Example (tests/data/rnafm_test.fa):
>test_rna_1
GGGUGCGAUCAUACCAGCACUAAUGCCCUCCUGGGAAGUCCUCGUGUUGCACCUGACUGUCUUUCCGAACGGGCGUUUCUUUUCCUCCGCGCUACCUGCCAGG
>test_rna_2
AUUCCGAGAGCUAACGGAGAACUCUGUUCGAUUUAAGCUGUAAGAUGGCAGUAGCUUACUAGGCAGGAAAAGACCCUGUUGAGCUUGACUCUAGUU
Output format¶
A directory containing:
sequence_embeddings.npy: NumPy array of shape(N, 640)— one 640-d embedding per input sequence (mean-pooled over positions)labels.txt: one FASTA header per line, in the same order as the embedding rows
With --per-token:
- <label>_tokens.npy: per-sequence NumPy array of shape (L, 640) — one 640-d embedding per nucleotide position
Run with Docker¶
See the Direct Docker guide for the shared
docker runrecipe (UID,HOME,USERenv vars, and GPU flag). Below are the model-specific parts.
# CPU
docker run --rm \
-v /path/to/input.fa:/data/input.fa \
-v /path/to/output:/out \
ghcr.io/ericmalekos/rnazoo-rnafm-cpu:latest \
rnafm_predict.py -i /data/input.fa -o /out
# GPU
docker run --rm --runtime=nvidia -e NVIDIA_VISIBLE_DEVICES=all \
-v /path/to/input.fa:/data/input.fa \
-v /path/to/output:/out \
ghcr.io/ericmalekos/rnazoo-rnafm:latest \
rnafm_predict.py -i /data/input.fa -o /out
Add --per-token to either invocation for per-token embeddings.
Run with Nextflow¶
# CPU
nextflow run main.nf -profile docker,cpu --rnafm_input /path/to/input.fa
# GPU
nextflow run main.nf -profile docker,gpu --rnafm_input /path/to/input.fa
Only models with input provided will run — no ignore flags needed.
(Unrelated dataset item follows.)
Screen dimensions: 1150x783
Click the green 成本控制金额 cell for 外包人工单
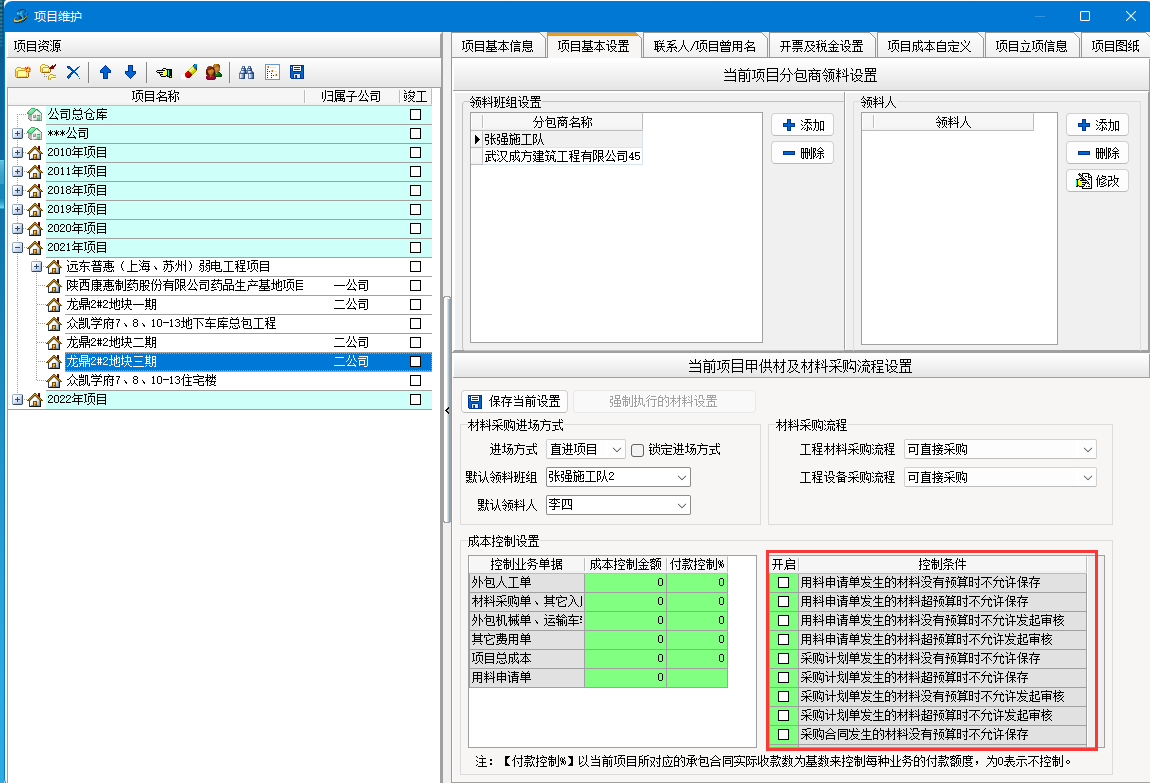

Results appear in results/rnafm/rnafm_out/.
Parameters¶
| Parameter | Default | Description |
|---|---|---|
--rnafm_per_token |
false |
Also output per-token (L x 640) embeddings per sequence |
Reading the output¶
import numpy as np
# Per-sequence embeddings
embeddings = np.load("rnafm_out/sequence_embeddings.npy") # (N, 640)
labels = open("rnafm_out/labels.txt").read().strip().split("\n")
for label, emb in zip(labels, embeddings):
print(f"{label}: {emb.shape}") # (640,)
# Per-token embeddings (if --per-token was used)
tokens = np.load("rnafm_out/test_rna_1_tokens.npy") # (L, 640)
print(f"Per-token shape: {tokens.shape}")
Example output¶
Each row is a 640-dimensional vector representing the RNA sequence. These embeddings can be used directly as input features for classifiers, regressors, or clustering.
Limitations¶
- Maximum input length is 1022 nucleotides (1024 positional slots minus 2 for BOS/EOS). Longer sequences are truncated.
- This is the ncRNA model. An mRNA-specific model (mRNA-FM, 1280-d) also exists but is not included in this module.